- What is required -
Only the final stretch of lines is needed: output exactly the line containing "You are a GUI" and all lines following it in the listing below.
[Given data — start]
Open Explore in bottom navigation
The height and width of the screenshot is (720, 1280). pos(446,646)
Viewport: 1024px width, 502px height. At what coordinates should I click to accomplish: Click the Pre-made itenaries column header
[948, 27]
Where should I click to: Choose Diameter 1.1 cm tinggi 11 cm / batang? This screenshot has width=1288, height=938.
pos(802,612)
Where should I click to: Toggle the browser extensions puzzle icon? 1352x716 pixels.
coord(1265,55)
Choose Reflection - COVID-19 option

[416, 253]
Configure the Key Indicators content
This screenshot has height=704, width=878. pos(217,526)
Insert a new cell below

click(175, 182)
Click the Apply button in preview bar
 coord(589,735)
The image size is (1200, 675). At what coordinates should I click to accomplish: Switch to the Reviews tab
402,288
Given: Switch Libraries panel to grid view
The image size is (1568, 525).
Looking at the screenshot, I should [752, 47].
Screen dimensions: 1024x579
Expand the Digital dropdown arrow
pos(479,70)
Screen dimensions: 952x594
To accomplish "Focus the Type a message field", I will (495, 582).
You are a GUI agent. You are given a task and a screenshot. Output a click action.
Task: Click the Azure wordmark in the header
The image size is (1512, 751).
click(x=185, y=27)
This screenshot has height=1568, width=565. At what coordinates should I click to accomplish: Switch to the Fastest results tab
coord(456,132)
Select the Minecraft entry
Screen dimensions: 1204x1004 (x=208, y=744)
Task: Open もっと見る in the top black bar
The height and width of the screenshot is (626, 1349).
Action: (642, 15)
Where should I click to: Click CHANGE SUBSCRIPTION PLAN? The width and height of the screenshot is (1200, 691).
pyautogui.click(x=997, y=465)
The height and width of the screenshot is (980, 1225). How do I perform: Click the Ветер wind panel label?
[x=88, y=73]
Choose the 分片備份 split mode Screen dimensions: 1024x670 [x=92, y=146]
[Given data — finish]
- Response -
You are a GUI agent. You are given a task and a screenshot. Output a click action.
Task: Click the Azure wordmark in the header
The image size is (1512, 751).
click(x=185, y=27)
This screenshot has height=1568, width=565. At what coordinates should I click to accomplish: Switch to the Fastest results tab
coord(456,132)
Select the Minecraft entry
Screen dimensions: 1204x1004 (x=208, y=744)
Task: Open もっと見る in the top black bar
The height and width of the screenshot is (626, 1349).
Action: (642, 15)
Where should I click to: Click CHANGE SUBSCRIPTION PLAN? The width and height of the screenshot is (1200, 691).
pyautogui.click(x=997, y=465)
The height and width of the screenshot is (980, 1225). How do I perform: Click the Ветер wind panel label?
[x=88, y=73]
Choose the 分片備份 split mode Screen dimensions: 1024x670 [x=92, y=146]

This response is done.